G&W Safety

Safety is our No. 1 priority at G&W every day.

Since our crews are on and off equipment much more frequently in short line railroading and industrial switching, we're proud that our safety record surpasses those of the Class I railroads.

For 2015, G&W railroads achieved an overall reportable injury frequency rate of 0.53 per 200,000 man hours. This is five times better than the short line peer group average and better than any Class I railroad for the seventh consecutive year.

The American Short Line and Regional Railroad Association (ASLRRA) recognized 75 G&W railroads with the Jake Award With Distinction for 2015, which is presented to member railroads who complete the year with perfect safety records.

A 2015 ASLRRA President’s Awards was presented to G&W's Columbus & Ohio River Rail Road for the best injury-frequency rate (0.0) in the 50,000 to 150,000 man-hour category.

Also in 2015, Teddy Maybrier, G&W's Vice President of Safety and Training, was named Safety Professional of the Year by the ASLRRA. Teddy joined G&W in 2005, after a distinguished career with CSX. During his 49 injury-free years in railroading, he has demonstrated selfless devotion to people, safety and public service. He led all aspects of creating G&W’s Jacksonville Training Center, where more than 2,000 students – including over 500 locomotive engineers and 125 conductors – have completed critical training since its opening in 2011.

Teddy's award comes one year after Mike Lundell, G&W's Vice President of Compliance and Safety, won the same Safety Professional of the Year Award. In 2013, Susie Klinger, Operations Manager of the Tomahawk Railway, became the first employee of a G&W railroad named Safety Person of the Year by the ASLRRA. Tyrone James, G&W's senior vice president of safety, compliance and training, was named ASLRRA Safety Professional of the Year in 2012.

Safety is never "fixed," and we are committed to continuous improvement. Our goal is for every one of our operating regions to be injury-free, every day.

Public Education

To educate the public about grade-crossing safety, G&W has dramatically expanded its participation in Operation Lifesaver, a national, nonprofit education and awareness program dedicated to ending tragic collisions, fatalities and injuries at highway-rail grade crossings and on railroad rights of way.
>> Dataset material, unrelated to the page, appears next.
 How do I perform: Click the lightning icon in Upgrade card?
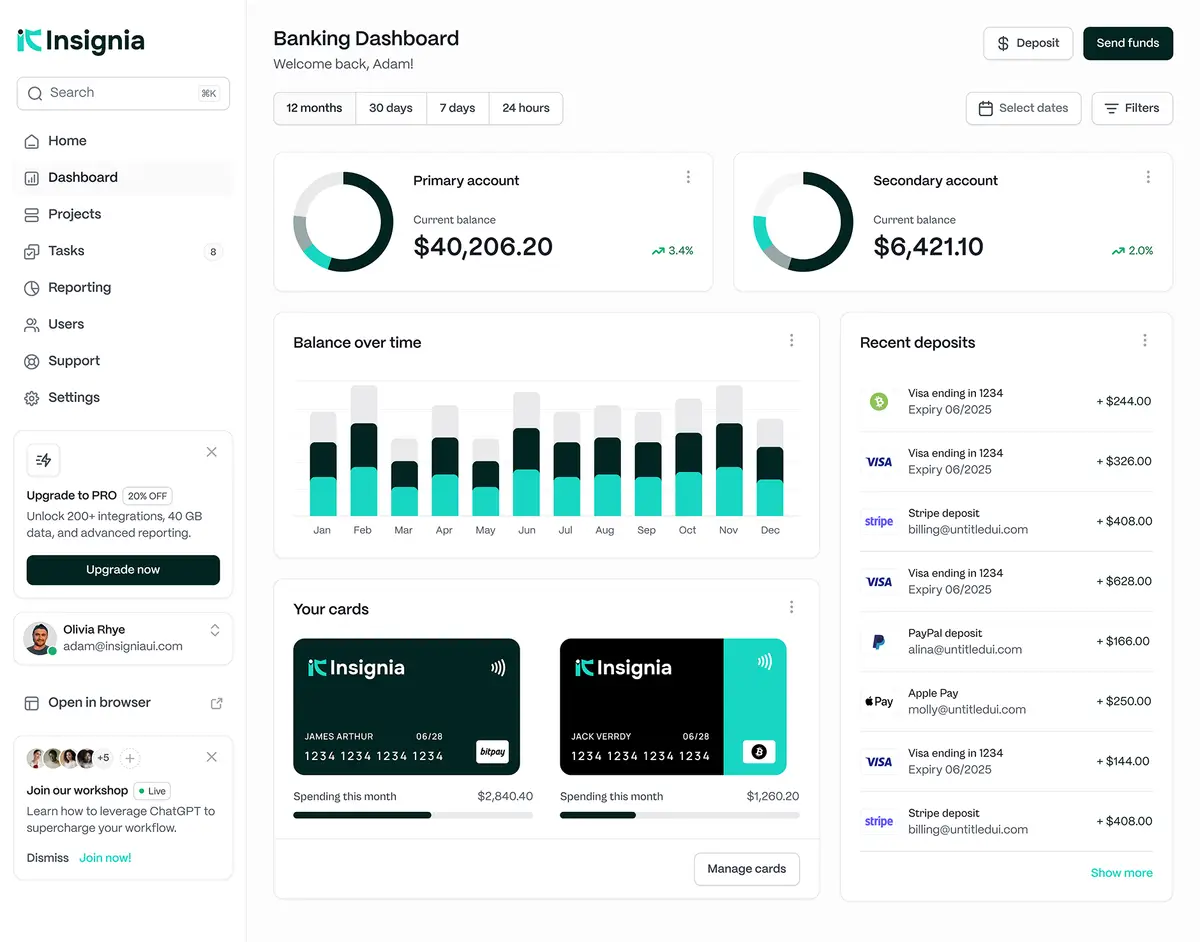tap(43, 460)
In 2015, employee volunteers from G&W railroads made 574 Operation Lifesaver presentations to more than 76,000 schoolchildren, school bus and truck drivers, law enforcement personnel, first responders and other individuals to discuss the importance of rail-crossing safety.

Here's what you can do to stay safe around trains...

Never trespass on any railroad property or right of way!
Doing so is illegal and risks serious injury or death.

Cross only at designated pedestrian or roadway crossings!
Look for a train moving from either direction -- and then look for a second train from either direction.

Always expect a train!
Trains do not have set schedules and can approach from either direction at any time of day or night.
Trains do not take holidays.

Don't stand next to tracks!
Trains can overhang the tracks by three feet on either side, and straps and tiedowns can extend even further.

Never try to beat a train!
Because of their size, you cannot judge a train's speed or distance. Trains cannot make sudden stops. Remember that a locomotive weighs 200 tons. An automobile being hit by a train is equivalent to a soda can being hit by an automobile.